- [Your objective]:
Pictures aside, reproduce exactly and only the lines below, starting at the one containing "Where should I" and ending at the last line.

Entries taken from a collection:
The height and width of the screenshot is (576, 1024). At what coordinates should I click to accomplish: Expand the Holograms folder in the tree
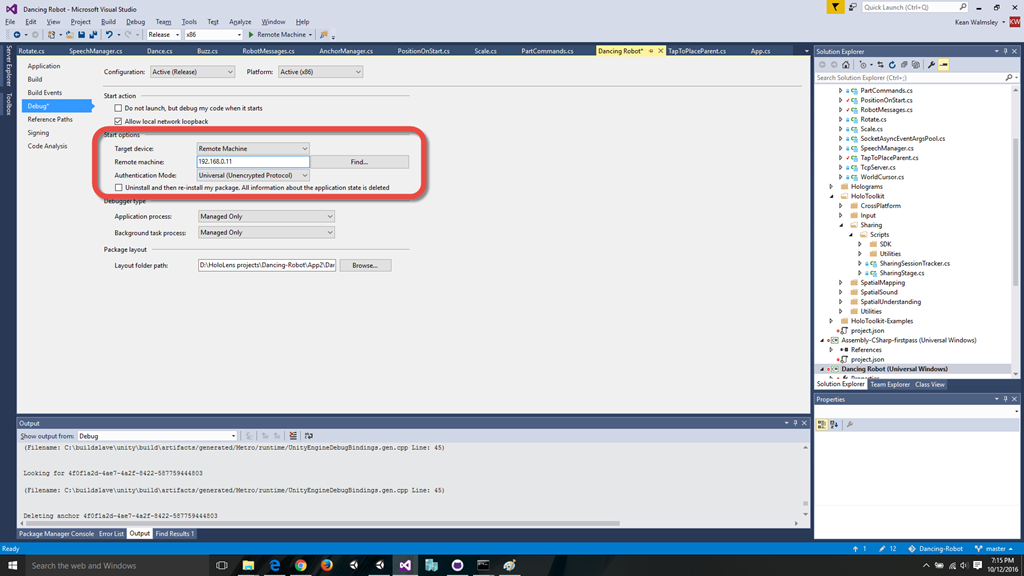tap(831, 187)
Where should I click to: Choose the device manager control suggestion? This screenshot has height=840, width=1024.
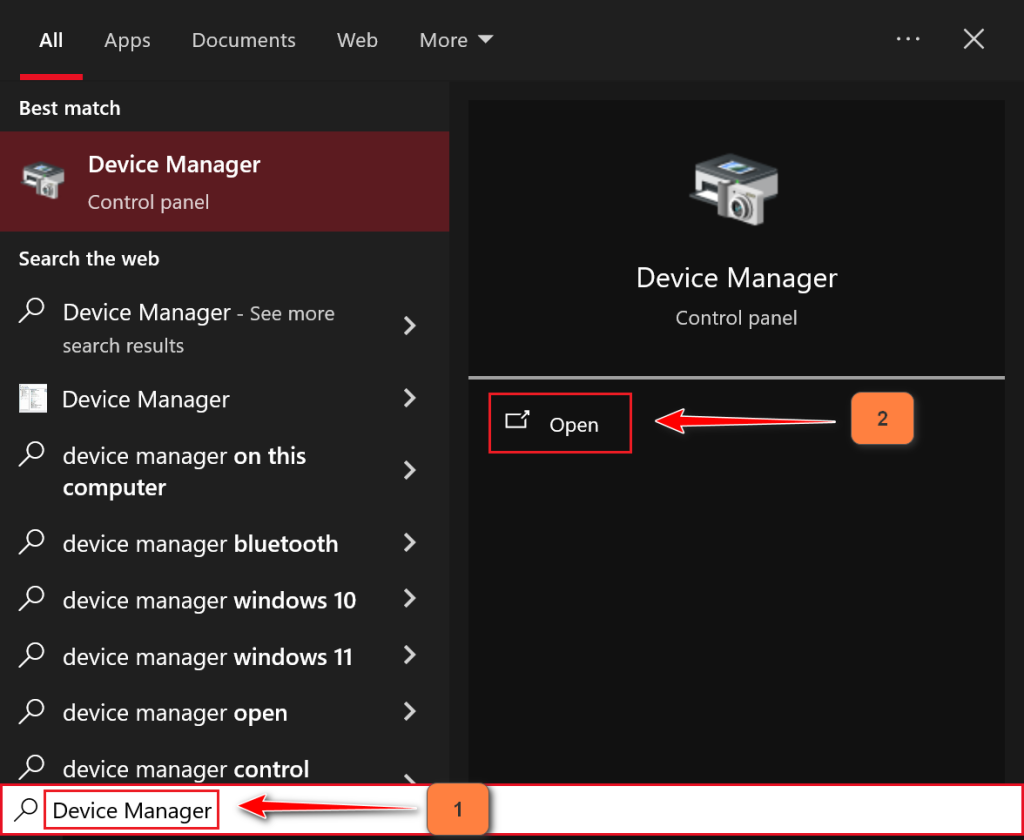tap(185, 769)
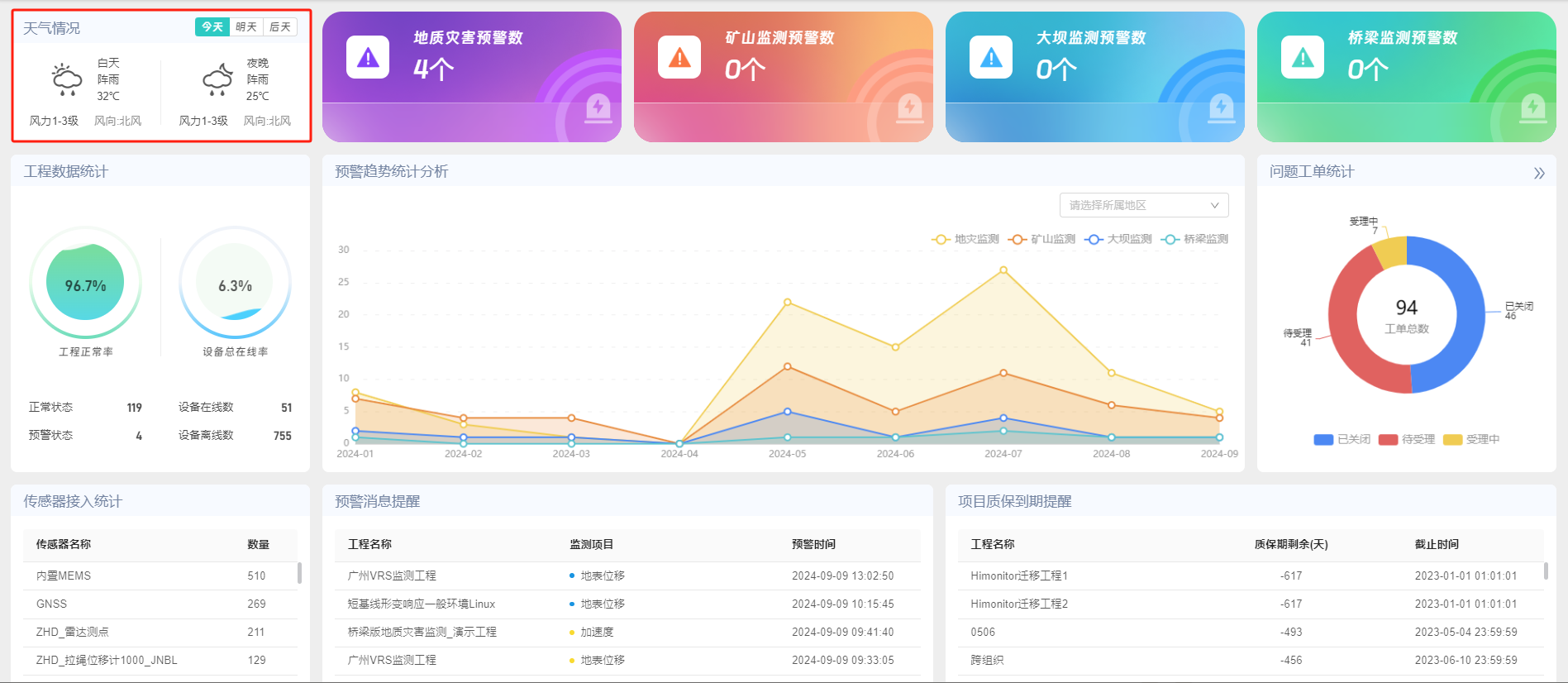Expand 问题工单统计 with double-chevron arrow
This screenshot has width=1568, height=683.
tap(1538, 173)
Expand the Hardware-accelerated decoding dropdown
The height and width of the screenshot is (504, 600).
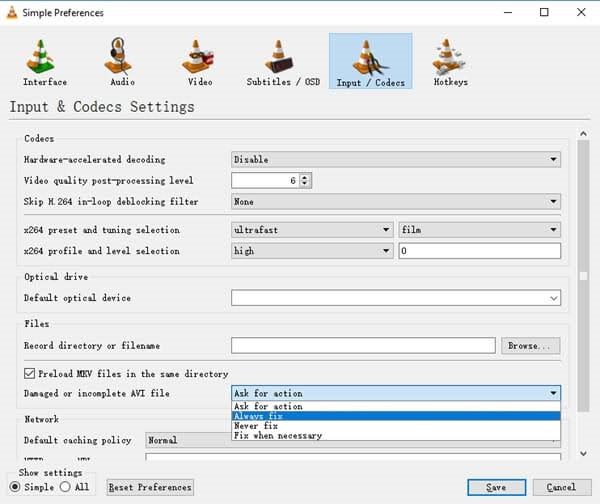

- [Exercise result]:
Where should I click to: Choose the device manager control suggestion? This screenshot has height=840, width=1024.
tap(185, 769)
Expand 问题工单统计 with double-chevron arrow
This screenshot has width=1568, height=683.
tap(1538, 173)
Expand the Hardware-accelerated decoding dropdown
The height and width of the screenshot is (504, 600).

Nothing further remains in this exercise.